You search “Patrick Bateman” on Tik Tok and you’re in for a miserable time. You’ll find countless edits of people glamorizing the main character of the film, mixing shots of him looking sexy with shots of him violently murdering people. As heavy handed as American Psycho is (and I say that lovingly), people still managed to come away from the filming unironically loving Patrick Bateman. The question I want to explore is: Why?
Patrick Bateman, at his core, is a terrified and delusional character. He works a job he doesn’t really need to work because he wants to “fit in.” He cares so much about how his business card looks that he is driven to murderous fantasies (that may or may not happen in real life). The business card is a perfect symbol of vanity: one’s all important name, written in tiny letters at the center of a tiny card. He is pathetic.
After reading bell hooks’ popular self-help/criticism book all about love, I finally understood the cliché: “If you do not love yourself, you will be unable to love anyone else.” When you do not have a means of validating yourself internally, you will seek external validation. The problem that our society is founded upon systems of domination, so to seek validation from that society is to seek to dominate.
“Patriarchy, like any system of domination (for example, racism), relies on socializing everyone to believe that in all human relations there is an inferior and superior party, on person is strong, the other weak, and that it is therefore natural for the powerful to rule over the powerless.”
bell hooks, all about love, p. 97.
Patrick Bateman hates himself and seeks all forms of external validation, from looking beautiful to rehearsing progressive political talking points. This search for external validation is also a search for power: he feels powerless and so wants to violently exert his power over others.
Understanding Patrick Bateman in these terms can give us a better understanding as to why lonely Tik Tokers relate to the character. @patrickbateman_200 is a textbook case here. I don’t pretend to understand this person’s situation, nor do I want to condone their behavior. Their Tik Toks, however, draw a very clear line between “I lack validation” and “I want to kill people the way Patrick Bateman does.”
When one has no internal nor external validation, the only option left is to put on the rain coat and get ready for bloody domination. It’s also clear that this person is being somewhat ironic— I don’t think this person fully wants to kill people— but the feeling expressed is very real.
Self-hatred can lead to violent fantasies. To draw that point out a bit further, I’d like to conclude on a little comparison between American Psycho and Dostoevsky’s Crime and Punishment. The scenes with Willem Dafoe’s Donald Kimball so closely resemble the scenes with Porfiry Petrovich that they must be intentional allusions. The first time Kimball meets Bateman, the latter pretends he is joking around on the phone with a good friend to be casual. Likewise, the first time Porfiry meets Raskolnikov, the latter enters the room intentionally joking with his friend to come off as casual (compare this scene with Part 3, Chapter 5 of Crime and Punishment). Both Kimball and Porfiry see right through the tricks and toy with the guilty party . Raskolnikov is quite like Bateman as well. He hates himself yet also imagines himself as a Napoleon, better than everyone, who has a right to dominate others.

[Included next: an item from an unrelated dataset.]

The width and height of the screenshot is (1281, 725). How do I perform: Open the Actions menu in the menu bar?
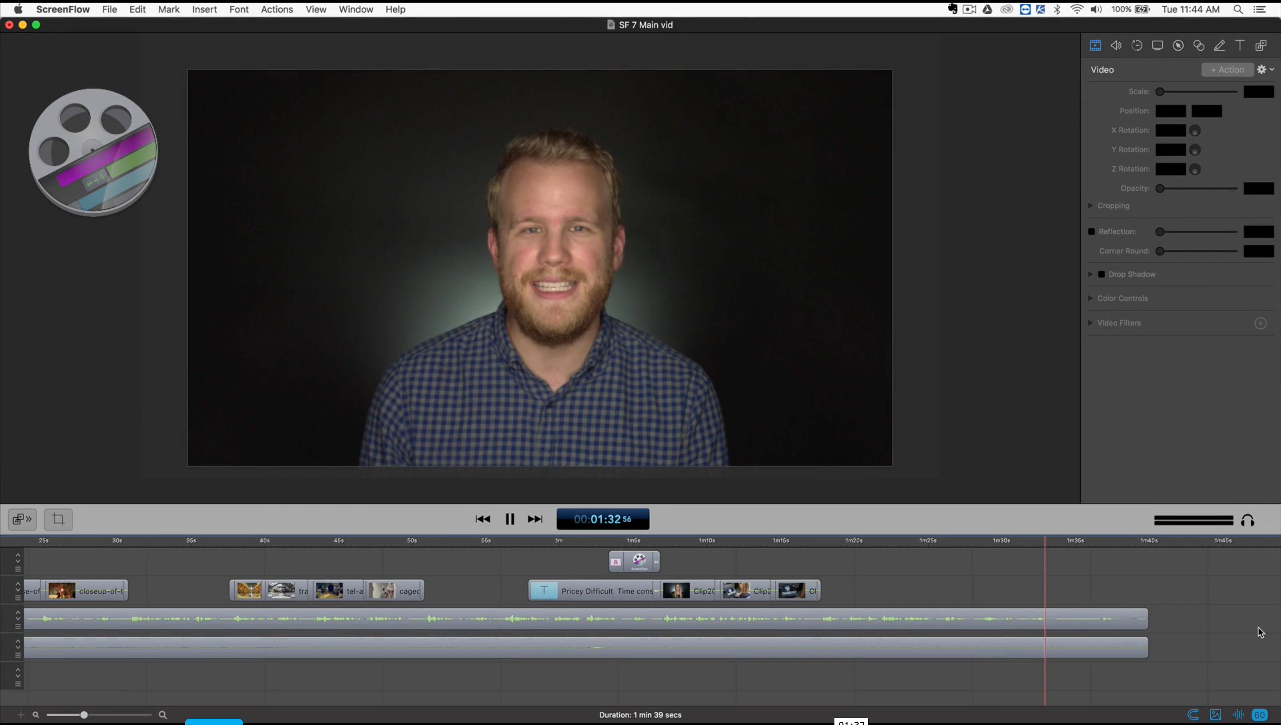tap(277, 9)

The phenomenon of people resorting the violent fantasies to cope with their feeling of powerlessness has been around since at least the 19th century. These TikToks are more evidence of how systems of domination in Western society still hold a firm grip on us.
P.S.
One last thought that could not find a place in this piece but which you still might find provoking. In the scene where Patrick is filming himself with two sex workers, he tells one of them to say hi to the camera. She spikes the camera and waves. The feminist filmmaking tradition of the women looking back at the male gaze of the camera has its roots in Laura Mulvey’s essay, Visual Pleasure in Narrative Cinema, in which she coins the term “male gaze.” Camera spikes are a way for women to strike back at the men objectifying them with their eyes, reminding viewers of their humanity, their subjectivity. Even though Patrick is the one who commands Christie to look at the camera, the effect is that the spectator remembers Christie’s subjectivity. What do you think?